+++ INPUT DATA

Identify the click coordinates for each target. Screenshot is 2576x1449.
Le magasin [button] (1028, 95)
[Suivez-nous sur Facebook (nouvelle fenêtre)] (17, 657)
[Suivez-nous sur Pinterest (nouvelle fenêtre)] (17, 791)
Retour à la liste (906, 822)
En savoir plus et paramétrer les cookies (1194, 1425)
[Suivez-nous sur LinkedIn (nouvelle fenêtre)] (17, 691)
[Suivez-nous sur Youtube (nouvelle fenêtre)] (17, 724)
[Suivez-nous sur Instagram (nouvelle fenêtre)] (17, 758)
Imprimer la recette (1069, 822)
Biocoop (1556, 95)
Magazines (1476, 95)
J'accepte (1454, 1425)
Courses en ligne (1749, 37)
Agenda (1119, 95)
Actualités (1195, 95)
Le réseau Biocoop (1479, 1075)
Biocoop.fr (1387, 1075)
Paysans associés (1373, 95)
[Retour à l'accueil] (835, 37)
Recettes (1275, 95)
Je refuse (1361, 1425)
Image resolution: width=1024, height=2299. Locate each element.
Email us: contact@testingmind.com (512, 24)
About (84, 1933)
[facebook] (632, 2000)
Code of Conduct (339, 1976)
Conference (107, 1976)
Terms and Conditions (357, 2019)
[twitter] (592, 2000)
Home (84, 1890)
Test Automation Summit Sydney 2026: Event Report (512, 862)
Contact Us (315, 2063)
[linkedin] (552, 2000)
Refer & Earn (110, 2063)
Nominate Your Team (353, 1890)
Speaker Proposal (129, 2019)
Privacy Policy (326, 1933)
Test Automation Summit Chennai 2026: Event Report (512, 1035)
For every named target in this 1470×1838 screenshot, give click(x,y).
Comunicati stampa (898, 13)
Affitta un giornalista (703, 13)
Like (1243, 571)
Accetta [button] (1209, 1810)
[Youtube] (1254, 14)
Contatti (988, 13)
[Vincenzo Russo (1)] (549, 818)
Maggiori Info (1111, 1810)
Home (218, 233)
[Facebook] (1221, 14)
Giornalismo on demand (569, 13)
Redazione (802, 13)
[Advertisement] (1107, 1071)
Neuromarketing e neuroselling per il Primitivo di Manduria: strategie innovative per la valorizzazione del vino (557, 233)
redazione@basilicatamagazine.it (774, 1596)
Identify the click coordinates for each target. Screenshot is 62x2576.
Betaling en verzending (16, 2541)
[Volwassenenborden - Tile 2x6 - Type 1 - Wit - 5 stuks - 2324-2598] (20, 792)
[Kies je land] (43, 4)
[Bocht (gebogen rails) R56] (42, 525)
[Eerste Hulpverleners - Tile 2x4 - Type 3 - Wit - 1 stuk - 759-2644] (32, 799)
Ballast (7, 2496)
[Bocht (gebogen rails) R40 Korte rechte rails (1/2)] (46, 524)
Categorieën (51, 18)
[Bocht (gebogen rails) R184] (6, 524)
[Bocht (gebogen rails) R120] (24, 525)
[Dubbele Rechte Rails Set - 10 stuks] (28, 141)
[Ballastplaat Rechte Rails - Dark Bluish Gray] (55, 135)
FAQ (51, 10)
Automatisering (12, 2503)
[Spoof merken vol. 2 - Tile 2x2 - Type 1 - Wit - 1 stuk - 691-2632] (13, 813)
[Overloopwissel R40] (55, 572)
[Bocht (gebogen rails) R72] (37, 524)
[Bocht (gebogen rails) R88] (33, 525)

++++++

• [EXERCISE DETAILS]:
Copy out only the lines above from the one with "[Suivez-nous sur LinkedIn" to the one with "Recettes (1275, 95)", inclusive, exactly as they stand.

• [WRITTEN SOLUTION]:
[Suivez-nous sur LinkedIn (nouvelle fenêtre)] (17, 691)
[Suivez-nous sur Youtube (nouvelle fenêtre)] (17, 724)
[Suivez-nous sur Instagram (nouvelle fenêtre)] (17, 758)
Imprimer la recette (1069, 822)
Biocoop (1556, 95)
Magazines (1476, 95)
J'accepte (1454, 1425)
Courses en ligne (1749, 37)
Agenda (1119, 95)
Actualités (1195, 95)
Le réseau Biocoop (1479, 1075)
Biocoop.fr (1387, 1075)
Paysans associés (1373, 95)
[Retour à l'accueil] (835, 37)
Recettes (1275, 95)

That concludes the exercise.